From the Guidelines
The evaluation of micropenis should start with a comprehensive physical examination, including the measurement and palpation of the penis, testes, and assessment of secondary sex characteristics, as recommended by the American Urological Association and American Society for Reproductive Medicine 1. The approach to evaluating micropenis involves several key steps, including:
- Accurate measurement of the stretched penile length and comparison to age-appropriate norms
- Detailed medical history focusing on prenatal exposures, family history of delayed puberty, and symptoms of endocrine disorders
- Physical examination to assess:
- Testicular size and position
- Presence of other genital abnormalities
- Signs of other congenital anomalies
- Body habitus and secondary sex characteristics, including hair distribution and breast development
- Laboratory evaluation, including measurement of testosterone, luteinizing hormone (LH), follicle-stimulating hormone (FSH), and possibly karyotype analysis to identify potential chromosomal abnormalities The initial physical examination should include an assessment of the penis, including the location of the urethral meatus, as well as the measurement and palpation of the testes, and checking for the presence and consistency of the vasa and epididymides, as outlined in the recommendations by the American Urological Association and American Society for Reproductive Medicine 1. A digital rectal examination may also be necessary, as part of the comprehensive physical examination, to assess for any abnormalities of the reproductive structures. The evaluation should be guided by the most recent and highest quality evidence, and should prioritize the assessment of potential underlying causes of micropenis, such as hypogonadotropic hypogonadism, primary hypogonadism, androgen insensitivity, or other causes, to guide appropriate treatment strategies.
From the Research
Definition and Diagnosis of Micropenis
- Micropenis is defined as a structurally normal but abnormally small penis, with a stretched penile length (SPL) 2.5 SD below the mean for age and sexual stage 2.
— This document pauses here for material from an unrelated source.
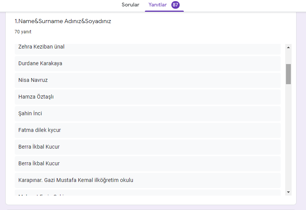Click the "70 yanıt" response count text
Viewport: 306px width, 210px height.
(23, 32)
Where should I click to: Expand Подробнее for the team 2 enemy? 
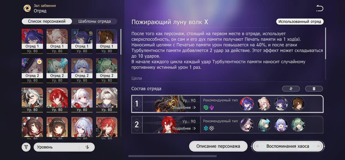tap(184, 129)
- The appropriate cutoff for evaluation of micropenis as per international standards would be below 2 cm at birth and below 4 cm after 5 years of age 2.
- Micropenis should be differentiated from a buried or hidden penis and aphallia, and a standard technique of stretched penile measurement and nomograms for age should be used to identify children with micropenis 3.
Etiology and Classification of Micropenis
- The etiologies of micropenis include hypothalamo-pituitary disorders, genetic syndromes, partial gonadal dysgenesis, testicular regression, and disorders of testosterone biosynthesis and action 2.
- Micropenis can be classified into hypogonadotropic hypogonadism, hypergonadotropic hypogonadism, partial androgen insensitivity syndrome, and idiopathic groups based on etiology 3.
Evaluation and Treatment of Micropenis
- Evaluation of micropenis involves assessing basal and human chorionic gonadotropins (HCG)-stimulated gonadotropins, testosterone, dihydrotestosterone (DHT), and androstenedione levels, as well as karyotype assessment 2.
- Treatment aims to attain penile length sufficient for urination and sexual function, and may involve hormonal therapy with intramuscular or topical testosterone, topical DHT, or recombinant follicle stimulating hormone (FSH) and luteinizing hormone (LH) 2, 4.
- Surgical correction is limited and has variable patient satisfaction and complication outcomes, and is not indicated in common endocrine types of micropenis 3.
Long-term Follow-up and Management
- Long-term follow-up is necessary to assess adult stretched penile length and sexuality in patients with micropenis 5.
- Patients with micropenis may require long-term management from pediatric nurse practitioners, endocrinologists, urologists, pediatric surgeons, psychologists, and social workers 6.
- Further research is needed on the long-term outcomes of patients with micropenis, including the effects of treatment on adult penile length and sexual function 2, 6.